#### Given records
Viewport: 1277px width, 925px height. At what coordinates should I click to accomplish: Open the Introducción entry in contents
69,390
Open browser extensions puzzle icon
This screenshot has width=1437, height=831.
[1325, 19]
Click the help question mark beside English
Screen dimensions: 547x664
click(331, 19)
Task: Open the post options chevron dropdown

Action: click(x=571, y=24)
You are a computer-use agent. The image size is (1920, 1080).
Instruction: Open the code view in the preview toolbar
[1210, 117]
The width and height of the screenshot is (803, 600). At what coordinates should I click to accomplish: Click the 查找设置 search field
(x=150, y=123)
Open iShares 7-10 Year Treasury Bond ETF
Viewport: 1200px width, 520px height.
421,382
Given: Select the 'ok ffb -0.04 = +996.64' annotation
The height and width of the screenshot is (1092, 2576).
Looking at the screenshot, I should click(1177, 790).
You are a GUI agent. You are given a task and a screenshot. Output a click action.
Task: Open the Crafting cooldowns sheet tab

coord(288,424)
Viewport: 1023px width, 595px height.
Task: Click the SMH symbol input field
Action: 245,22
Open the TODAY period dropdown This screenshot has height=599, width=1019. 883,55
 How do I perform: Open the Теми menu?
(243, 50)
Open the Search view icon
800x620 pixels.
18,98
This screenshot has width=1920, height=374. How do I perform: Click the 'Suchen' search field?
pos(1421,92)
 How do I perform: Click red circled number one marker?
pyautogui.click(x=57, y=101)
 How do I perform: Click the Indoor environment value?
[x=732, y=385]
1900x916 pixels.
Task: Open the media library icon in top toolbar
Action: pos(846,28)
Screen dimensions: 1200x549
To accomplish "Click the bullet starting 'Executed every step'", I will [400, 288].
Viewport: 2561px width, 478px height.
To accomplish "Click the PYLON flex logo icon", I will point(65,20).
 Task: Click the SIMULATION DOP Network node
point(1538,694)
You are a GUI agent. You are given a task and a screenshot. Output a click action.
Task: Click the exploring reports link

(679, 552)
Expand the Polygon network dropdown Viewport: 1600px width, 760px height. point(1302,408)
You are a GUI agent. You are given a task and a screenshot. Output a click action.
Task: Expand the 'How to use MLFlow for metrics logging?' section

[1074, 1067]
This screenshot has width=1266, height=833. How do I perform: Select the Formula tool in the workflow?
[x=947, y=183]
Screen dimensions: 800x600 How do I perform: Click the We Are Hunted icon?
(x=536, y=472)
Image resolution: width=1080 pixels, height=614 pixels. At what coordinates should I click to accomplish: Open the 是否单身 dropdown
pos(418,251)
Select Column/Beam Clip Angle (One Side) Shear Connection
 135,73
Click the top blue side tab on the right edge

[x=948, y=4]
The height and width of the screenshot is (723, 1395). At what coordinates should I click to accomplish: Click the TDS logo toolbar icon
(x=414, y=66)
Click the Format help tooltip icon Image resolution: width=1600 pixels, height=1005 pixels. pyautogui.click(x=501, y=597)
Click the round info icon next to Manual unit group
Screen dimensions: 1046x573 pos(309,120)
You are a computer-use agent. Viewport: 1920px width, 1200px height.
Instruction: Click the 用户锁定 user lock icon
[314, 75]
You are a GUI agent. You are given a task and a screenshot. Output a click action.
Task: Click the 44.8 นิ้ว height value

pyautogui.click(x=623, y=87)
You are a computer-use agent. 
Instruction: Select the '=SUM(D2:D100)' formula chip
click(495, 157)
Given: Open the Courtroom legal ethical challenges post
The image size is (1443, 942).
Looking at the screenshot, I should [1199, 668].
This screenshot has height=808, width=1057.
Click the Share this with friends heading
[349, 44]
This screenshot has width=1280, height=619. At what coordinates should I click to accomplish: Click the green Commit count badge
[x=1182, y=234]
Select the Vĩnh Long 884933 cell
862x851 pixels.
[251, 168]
########
What the exercise asks:
Copy out the material from the line containing "Given: Open the" through the end, changing "badge" to "tag" and leaving everything else the same.

Completed exercise:
Given: Open the Courtroom legal ethical challenges post
The image size is (1443, 942).
Looking at the screenshot, I should [1199, 668].
This screenshot has height=808, width=1057.
Click the Share this with friends heading
[349, 44]
This screenshot has width=1280, height=619. At what coordinates should I click to accomplish: Click the green Commit count tag
[x=1182, y=234]
Select the Vĩnh Long 884933 cell
862x851 pixels.
[251, 168]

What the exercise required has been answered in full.